* _Extracted text_
+ + + + + + +
[Codel] codel "oversteer"

Dave Taht dave.taht at gmail.com
Tue Jun 19 21:32:00 EDT 2012


I've been forming a theory regarding codel behavior in some
pathological conditions. For the sake of developing the theory I'm
going to return to the original car analogy published here, and add a
new one - "oversteer".

Briefly:

If the underlying interface device driver is overbuffered, when the
packet backlog finally makes it into the qdisc layer, that bursts up
rapidly and codel rapidly ramps up it's drop strategy, which corrects
the problem, but we are back in a state where we are, as in the case
of an auto on ice, or a very loose connection to the steering wheel,
"oversteering" because codel is actually not measuring the entire
time-width of the queue and unable to control it well, even if it
could.

What I observe on wireless now with fq_codel under heavy load is
oscillation in the qdisc layer between 0 length queue and 70 or more
packets backlogged, a burst of drops when that happens, and far more
drops than ecn marks that I expected  (with the new (arbitrary) drop
ecn packets if > 2 * target idea I was fiddling with illustrating the
point better, now). It's difficult to gain further direct insight
without time and packet traces, and maybe exporting more data to
userspace, but this kind of explains a report I got privately on x86
(no ecn drop enabled), and the behavior of fq_codel on wireless on the
present version of cerowrt.
+ + + + + + +
* _Materials provided_
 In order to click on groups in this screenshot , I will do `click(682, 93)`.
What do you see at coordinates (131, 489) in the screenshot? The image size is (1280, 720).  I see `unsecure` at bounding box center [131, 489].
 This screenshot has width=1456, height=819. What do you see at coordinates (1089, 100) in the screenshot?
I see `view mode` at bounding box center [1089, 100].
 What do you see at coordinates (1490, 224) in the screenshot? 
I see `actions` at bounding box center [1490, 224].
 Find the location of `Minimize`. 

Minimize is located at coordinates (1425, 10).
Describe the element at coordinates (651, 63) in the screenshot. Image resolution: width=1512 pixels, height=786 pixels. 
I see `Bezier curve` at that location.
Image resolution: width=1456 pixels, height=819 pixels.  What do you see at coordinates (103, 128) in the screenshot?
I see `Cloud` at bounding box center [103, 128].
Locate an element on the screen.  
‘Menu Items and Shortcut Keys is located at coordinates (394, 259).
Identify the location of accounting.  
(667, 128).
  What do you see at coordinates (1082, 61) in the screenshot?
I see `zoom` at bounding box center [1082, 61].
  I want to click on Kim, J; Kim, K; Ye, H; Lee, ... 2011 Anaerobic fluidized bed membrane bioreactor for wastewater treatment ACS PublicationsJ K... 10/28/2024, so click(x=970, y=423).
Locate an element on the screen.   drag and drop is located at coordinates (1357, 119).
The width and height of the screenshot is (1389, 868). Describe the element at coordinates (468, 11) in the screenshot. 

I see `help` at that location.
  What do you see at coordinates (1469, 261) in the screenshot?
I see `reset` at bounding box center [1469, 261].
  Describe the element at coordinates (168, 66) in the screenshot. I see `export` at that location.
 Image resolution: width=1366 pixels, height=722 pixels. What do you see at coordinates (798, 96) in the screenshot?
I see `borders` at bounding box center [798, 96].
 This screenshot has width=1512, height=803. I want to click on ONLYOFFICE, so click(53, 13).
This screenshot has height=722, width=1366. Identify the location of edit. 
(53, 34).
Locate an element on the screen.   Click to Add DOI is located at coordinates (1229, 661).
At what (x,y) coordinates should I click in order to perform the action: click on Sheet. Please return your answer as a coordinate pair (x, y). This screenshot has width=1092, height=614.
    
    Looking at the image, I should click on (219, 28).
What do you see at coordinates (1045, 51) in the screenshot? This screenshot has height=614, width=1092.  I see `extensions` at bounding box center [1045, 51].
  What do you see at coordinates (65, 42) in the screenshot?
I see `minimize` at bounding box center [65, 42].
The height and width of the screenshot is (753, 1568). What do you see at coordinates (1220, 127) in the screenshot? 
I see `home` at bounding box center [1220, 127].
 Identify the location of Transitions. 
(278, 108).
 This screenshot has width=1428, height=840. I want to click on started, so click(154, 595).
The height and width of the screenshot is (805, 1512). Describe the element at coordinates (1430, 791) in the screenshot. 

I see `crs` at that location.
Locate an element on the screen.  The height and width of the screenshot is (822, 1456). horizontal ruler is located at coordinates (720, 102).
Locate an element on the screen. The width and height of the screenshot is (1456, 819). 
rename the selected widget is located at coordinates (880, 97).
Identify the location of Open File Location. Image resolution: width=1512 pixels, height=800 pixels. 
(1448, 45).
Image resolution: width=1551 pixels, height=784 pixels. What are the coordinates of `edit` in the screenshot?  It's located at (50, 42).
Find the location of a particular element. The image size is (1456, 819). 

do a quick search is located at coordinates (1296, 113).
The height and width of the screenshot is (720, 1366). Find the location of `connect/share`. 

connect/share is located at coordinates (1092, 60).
+ + + + + + +
* _What to do_
a) Summarize the mailing-list post on codel "oversteer" in two sentences.
b) Reproduce the records from the line containing "The height and width of the screenshot is (805, 1512)." through the line containing "coordinates (720, 102).", both ends included.

* _List of solutions_
a) The writer theorizes that when an interface device driver is overbuffered, the backlog bursts into the qdisc layer and codel ramps up its drop strategy, correcting the problem but "oversteering" because it does not measure the entire time-width of the queue. On wireless with fq_codel under heavy load, the writer observes the qdisc layer oscillating between a 0-length queue and 70 or more backlogged packets, with a burst of drops when that happens and far more drops than ECN marks.

b)
The height and width of the screenshot is (805, 1512). Describe the element at coordinates (1430, 791) in the screenshot. 

I see `crs` at that location.
Locate an element on the screen.  The height and width of the screenshot is (822, 1456). horizontal ruler is located at coordinates (720, 102).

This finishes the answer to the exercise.